**Data:**
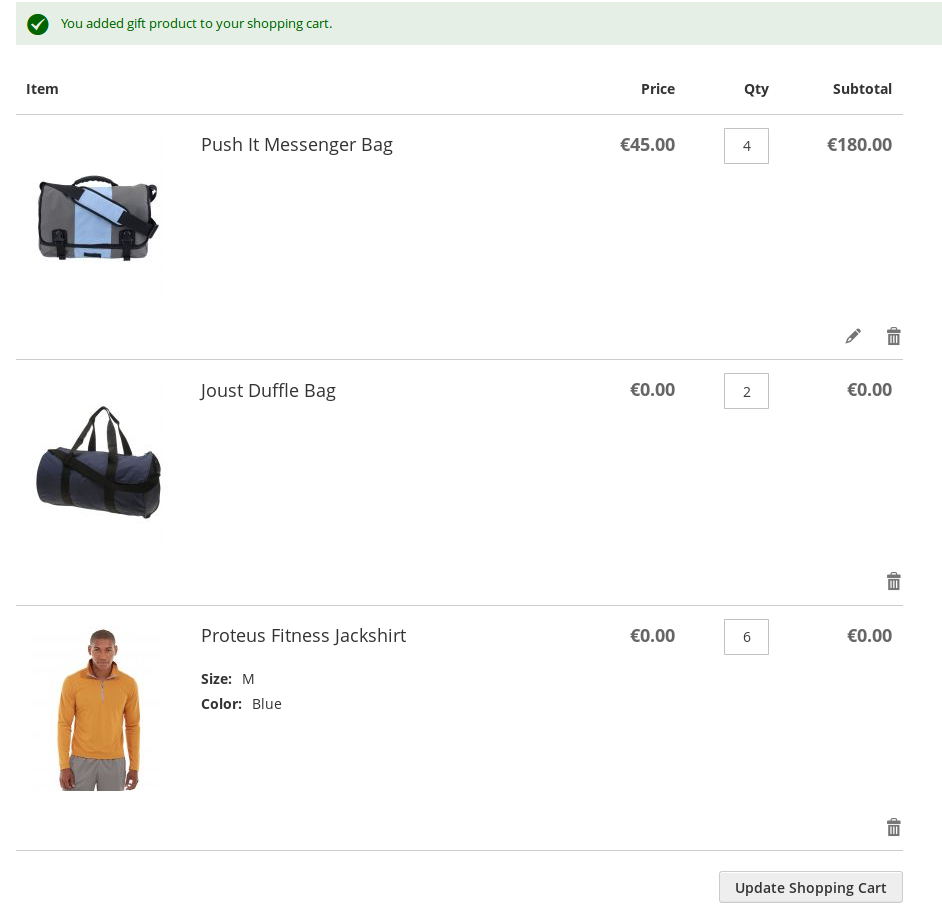Delete Proteus Fitness Jackshirt via trash icon
The width and height of the screenshot is (942, 915).
893,827
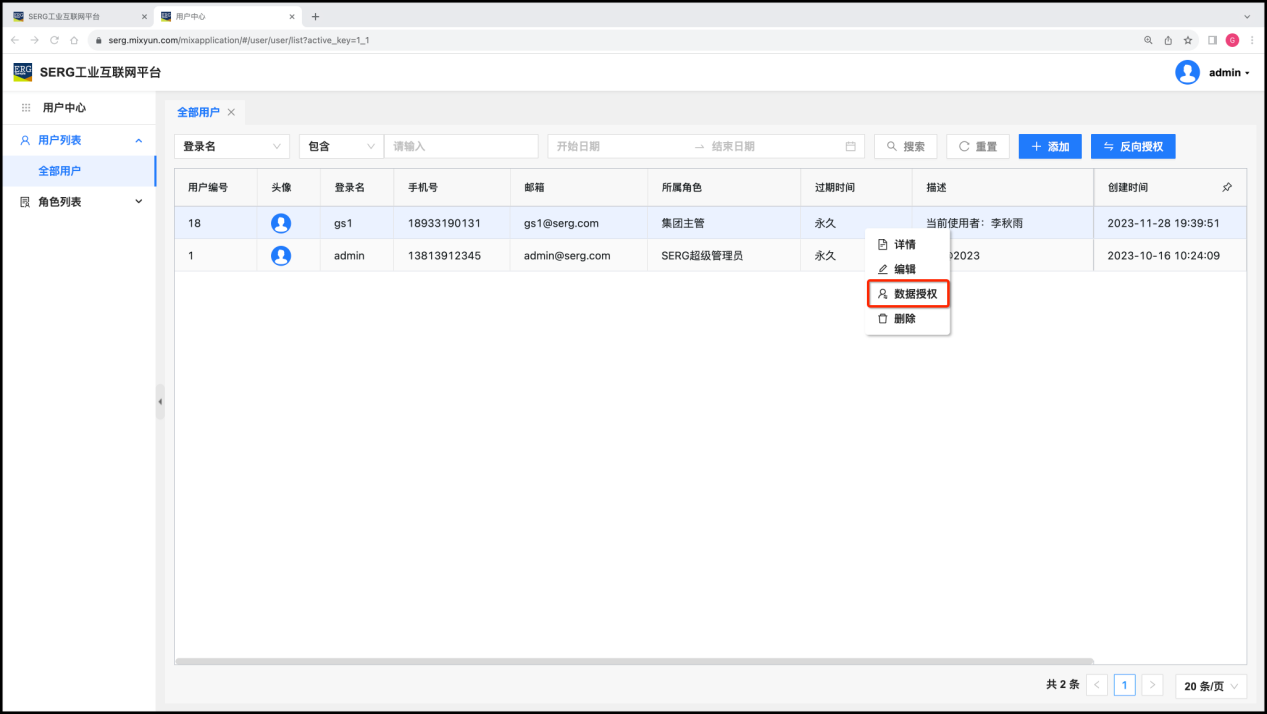The width and height of the screenshot is (1267, 714).
Task: Click the SERG platform logo
Action: click(x=22, y=72)
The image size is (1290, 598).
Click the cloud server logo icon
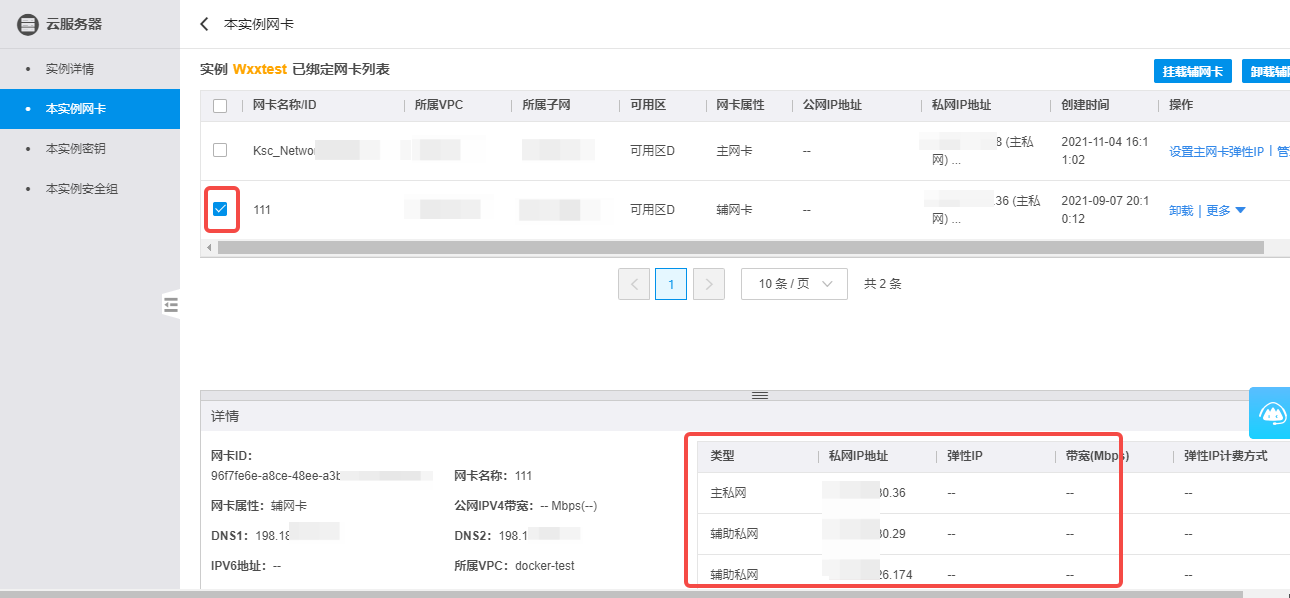[29, 25]
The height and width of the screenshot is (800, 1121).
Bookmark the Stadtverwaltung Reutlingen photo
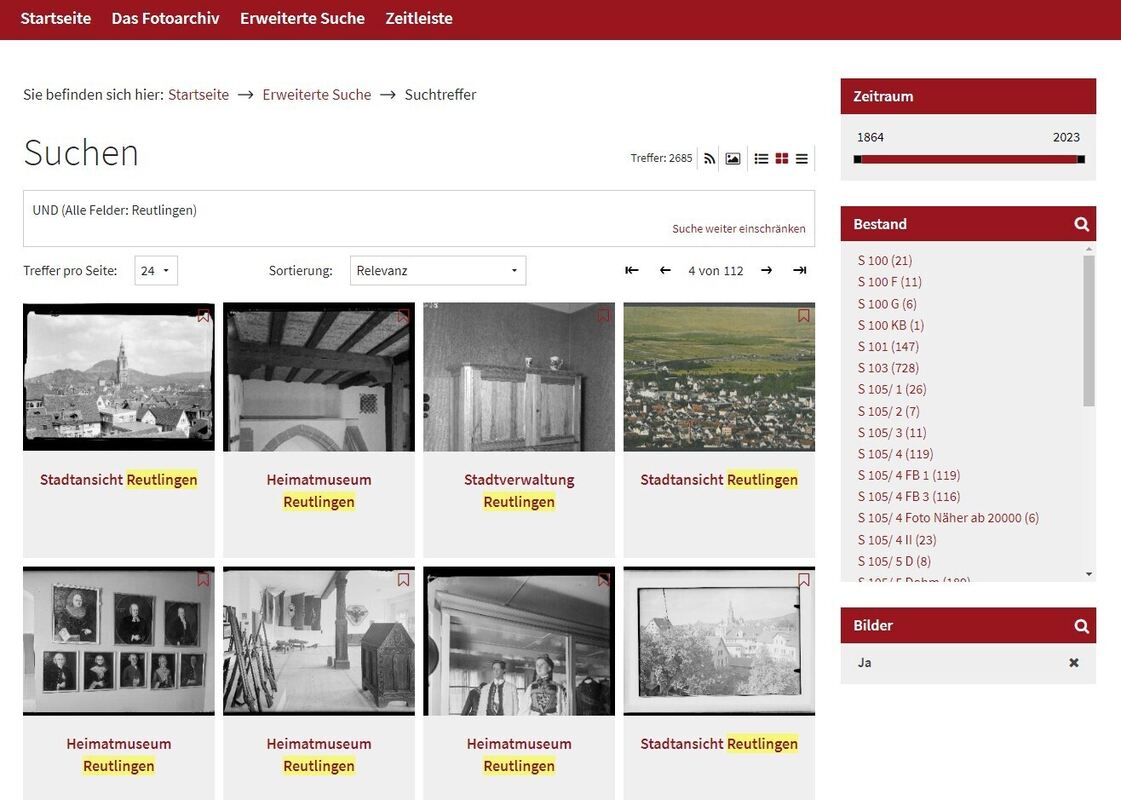tap(603, 316)
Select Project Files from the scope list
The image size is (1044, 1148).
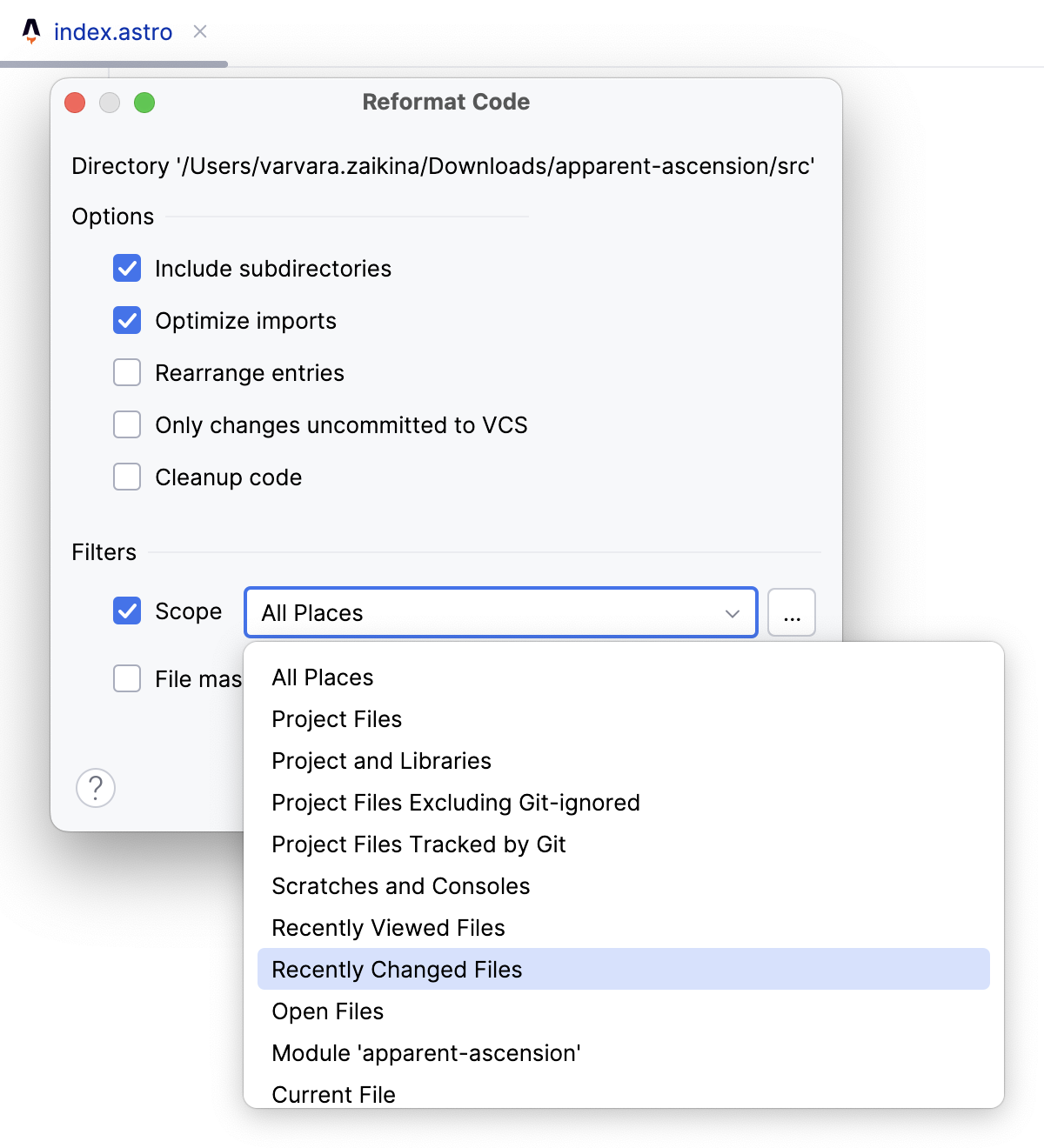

**What to produce:**
For every line of the data above that contains "size", copy that line.

**Answer section:**
The image size is (1290, 598).
The image size is (1044, 1148).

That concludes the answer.